Format every line of the entries below as a JSON list of strings, one string per line, and leave out the blank lines.

— START —

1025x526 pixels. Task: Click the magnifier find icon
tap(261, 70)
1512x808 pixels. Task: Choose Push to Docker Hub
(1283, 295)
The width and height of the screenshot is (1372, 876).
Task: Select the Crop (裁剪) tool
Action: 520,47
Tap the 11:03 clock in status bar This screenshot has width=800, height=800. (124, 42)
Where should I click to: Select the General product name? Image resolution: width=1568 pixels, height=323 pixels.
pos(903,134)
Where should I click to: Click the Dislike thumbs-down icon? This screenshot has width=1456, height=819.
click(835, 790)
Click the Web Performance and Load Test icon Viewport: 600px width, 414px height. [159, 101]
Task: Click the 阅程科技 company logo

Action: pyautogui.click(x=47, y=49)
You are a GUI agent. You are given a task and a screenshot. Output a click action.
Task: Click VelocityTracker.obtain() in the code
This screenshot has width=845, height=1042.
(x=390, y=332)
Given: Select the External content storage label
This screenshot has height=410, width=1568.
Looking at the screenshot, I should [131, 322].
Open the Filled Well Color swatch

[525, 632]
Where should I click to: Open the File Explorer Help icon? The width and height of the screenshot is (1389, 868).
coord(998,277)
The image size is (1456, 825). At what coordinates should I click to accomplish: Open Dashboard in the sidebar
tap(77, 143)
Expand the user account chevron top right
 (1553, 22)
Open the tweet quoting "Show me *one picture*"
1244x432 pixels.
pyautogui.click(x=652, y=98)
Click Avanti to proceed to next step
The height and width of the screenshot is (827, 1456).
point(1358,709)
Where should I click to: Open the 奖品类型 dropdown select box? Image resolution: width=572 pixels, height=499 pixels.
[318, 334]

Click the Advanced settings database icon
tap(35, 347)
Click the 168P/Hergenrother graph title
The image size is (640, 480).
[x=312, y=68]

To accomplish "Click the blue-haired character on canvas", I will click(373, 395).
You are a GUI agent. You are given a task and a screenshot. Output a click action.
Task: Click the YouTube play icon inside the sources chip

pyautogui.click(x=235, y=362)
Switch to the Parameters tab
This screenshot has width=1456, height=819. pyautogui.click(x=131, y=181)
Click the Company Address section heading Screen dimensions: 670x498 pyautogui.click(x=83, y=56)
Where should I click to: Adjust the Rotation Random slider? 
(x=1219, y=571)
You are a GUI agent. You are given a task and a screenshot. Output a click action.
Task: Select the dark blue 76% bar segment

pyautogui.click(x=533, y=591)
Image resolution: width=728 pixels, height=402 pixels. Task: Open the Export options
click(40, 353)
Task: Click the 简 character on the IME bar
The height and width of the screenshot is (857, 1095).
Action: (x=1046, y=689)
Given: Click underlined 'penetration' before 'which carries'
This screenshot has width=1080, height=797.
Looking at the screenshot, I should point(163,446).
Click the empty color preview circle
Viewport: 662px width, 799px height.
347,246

— END —

*PROBLEM SOLUTION:*
[
  "1025x526 pixels. Task: Click the magnifier find icon",
  "tap(261, 70)",
  "1512x808 pixels. Task: Choose Push to Docker Hub",
  "(1283, 295)",
  "The width and height of the screenshot is (1372, 876).",
  "Task: Select the Crop (裁剪) tool",
  "Action: 520,47",
  "Tap the 11:03 clock in status bar This screenshot has width=800, height=800. (124, 42)",
  "Where should I click to: Select the General product name? Image resolution: width=1568 pixels, height=323 pixels.",
  "pos(903,134)",
  "Where should I click to: Click the Dislike thumbs-down icon? This screenshot has width=1456, height=819.",
  "click(835, 790)",
  "Click the Web Performance and Load Test icon Viewport: 600px width, 414px height. [159, 101]",
  "Task: Click the 阅程科技 company logo",
  "Action: pyautogui.click(x=47, y=49)",
  "You are a GUI agent. You are given a task and a screenshot. Output a click action.",
  "Task: Click VelocityTracker.obtain() in the code",
  "This screenshot has width=845, height=1042.",
  "(x=390, y=332)",
  "Given: Select the External content storage label",
  "This screenshot has height=410, width=1568.",
  "Looking at the screenshot, I should [131, 322].",
  "Open the Filled Well Color swatch",
  "[525, 632]",
  "Where should I click to: Open the File Explorer Help icon? The width and height of the screenshot is (1389, 868).",
  "coord(998,277)",
  "The image size is (1456, 825). At what coordinates should I click to accomplish: Open Dashboard in the sidebar",
  "tap(77, 143)",
  "Expand the user account chevron top right",
  " (1553, 22)",
  "Open the tweet quoting \"Show me *one picture*\"",
  "1244x432 pixels.",
  "pyautogui.click(x=652, y=98)",
  "Click Avanti to proceed to next step",
  "The height and width of the screenshot is (827, 1456).",
  "point(1358,709)",
  "Where should I click to: Open the 奖品类型 dropdown select box? Image resolution: width=572 pixels, height=499 pixels.",
  "[318, 334]",
  "Click the Advanced settings database icon",
  "tap(35, 347)",
  "Click the 168P/Hergenrother graph title",
  "The image size is (640, 480).",
  "[x=312, y=68]",
  "To accomplish \"Click the blue-haired character on canvas\", I will click(373, 395).",
  "You are a GUI agent. You are given a task and a screenshot. Output a click action.",
  "Task: Click the YouTube play icon inside the sources chip",
  "pyautogui.click(x=235, y=362)",
  "Switch to the Parameters tab",
  "This screenshot has width=1456, height=819. pyautogui.click(x=131, y=181)",
  "Click the Company Address section heading Screen dimensions: 670x498 pyautogui.click(x=83, y=56)",
  "Where should I click to: Adjust the Rotation Random slider? ",
  "(x=1219, y=571)",
  "You are a GUI agent. You are given a task and a screenshot. Output a click action.",
  "Task: Select the dark blue 76% bar segment",
  "pyautogui.click(x=533, y=591)",
  "Image resolution: width=728 pixels, height=402 pixels. Task: Open the Export options",
  "click(40, 353)",
  "Task: Click the 简 character on the IME bar",
  "The height and width of the screenshot is (857, 1095).",
  "Action: (x=1046, y=689)",
  "Given: Click underlined 'penetration' before 'which carries'",
  "This screenshot has width=1080, height=797.",
  "Looking at the screenshot, I should point(163,446).",
  "Click the empty color preview circle",
  "Viewport: 662px width, 799px height.",
  "347,246"
]